====== SUPPLIED TEXT ======

Release date
Eight men sentenced to life in prison by a Russian judge for the attack on a bridge connecting Crimea and Russia filed a joint appeal on Tuesday seeking their release, saying they had no knowledge of the operation planned by Kiev.
The 2022 explosion killed five people and severely damaged the Kerch Bridge, which was built after Russia annexed the region from Ukraine in 2014 and has become a powerful symbol of Russian leader Vladimir Putin’s ambitions.
The bridge suffered two more major attacks in 2023 and 2025, both carried out by Ukrainian forces resisting a full-scale Russian invasion.
Men from Russia, Ukraine and Armenia appealed to President Vladimir Putin, US President Donald Trump and Ukrainian President Volodymyr Zelenskiy to include them in the release of prisoners of war agreed to in talks to end the war.

======

From the article on the Kerch Bridge appeal, write out the passage word for word, starting with "Release date" and going on through "Vladimir Putin’s ambitions.". None of the data that comes next is needed here.

====== GIVEN RECORDS ======

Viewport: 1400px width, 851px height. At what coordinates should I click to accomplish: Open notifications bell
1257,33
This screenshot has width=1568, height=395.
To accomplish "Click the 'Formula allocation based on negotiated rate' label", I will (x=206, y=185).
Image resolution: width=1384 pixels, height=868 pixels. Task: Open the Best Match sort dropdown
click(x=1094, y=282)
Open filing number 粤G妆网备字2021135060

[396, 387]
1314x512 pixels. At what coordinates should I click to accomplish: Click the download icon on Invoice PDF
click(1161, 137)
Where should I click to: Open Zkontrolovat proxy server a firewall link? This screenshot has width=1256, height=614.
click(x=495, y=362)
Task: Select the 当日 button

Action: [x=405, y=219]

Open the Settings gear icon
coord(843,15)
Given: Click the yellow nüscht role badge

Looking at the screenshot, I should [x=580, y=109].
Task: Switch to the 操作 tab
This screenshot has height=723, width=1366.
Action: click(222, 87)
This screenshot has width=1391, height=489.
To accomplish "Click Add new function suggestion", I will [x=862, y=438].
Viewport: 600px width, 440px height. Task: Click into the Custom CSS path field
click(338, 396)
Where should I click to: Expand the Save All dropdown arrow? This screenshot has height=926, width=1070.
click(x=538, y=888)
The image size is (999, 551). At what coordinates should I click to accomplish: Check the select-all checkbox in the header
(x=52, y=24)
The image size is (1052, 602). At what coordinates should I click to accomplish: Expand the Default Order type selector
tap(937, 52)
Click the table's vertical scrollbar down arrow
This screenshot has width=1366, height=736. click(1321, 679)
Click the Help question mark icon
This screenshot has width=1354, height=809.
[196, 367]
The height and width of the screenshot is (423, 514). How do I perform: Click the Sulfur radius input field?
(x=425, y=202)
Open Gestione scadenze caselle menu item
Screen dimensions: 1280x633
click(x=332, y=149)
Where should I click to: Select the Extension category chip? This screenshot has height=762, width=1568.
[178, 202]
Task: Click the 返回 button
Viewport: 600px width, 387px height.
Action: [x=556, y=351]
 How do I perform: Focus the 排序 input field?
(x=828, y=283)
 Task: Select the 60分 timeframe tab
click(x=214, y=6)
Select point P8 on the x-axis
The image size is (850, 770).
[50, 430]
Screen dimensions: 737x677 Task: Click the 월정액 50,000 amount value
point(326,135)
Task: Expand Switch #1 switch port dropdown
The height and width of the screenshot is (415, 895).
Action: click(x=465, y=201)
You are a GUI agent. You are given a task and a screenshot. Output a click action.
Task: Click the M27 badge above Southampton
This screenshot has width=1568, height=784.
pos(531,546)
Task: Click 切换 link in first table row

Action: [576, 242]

======

▶ [EXERCISE SOLUTION]:
Release date
Eight men sentenced to life in prison by a Russian judge for the attack on a bridge connecting Crimea and Russia filed a joint appeal on Tuesday seeking their release, saying they had no knowledge of the operation planned by Kiev.
The 2022 explosion killed five people and severely damaged the Kerch Bridge, which was built after Russia annexed the region from Ukraine in 2014 and has become a powerful symbol of Russian leader Vladimir Putin’s ambitions.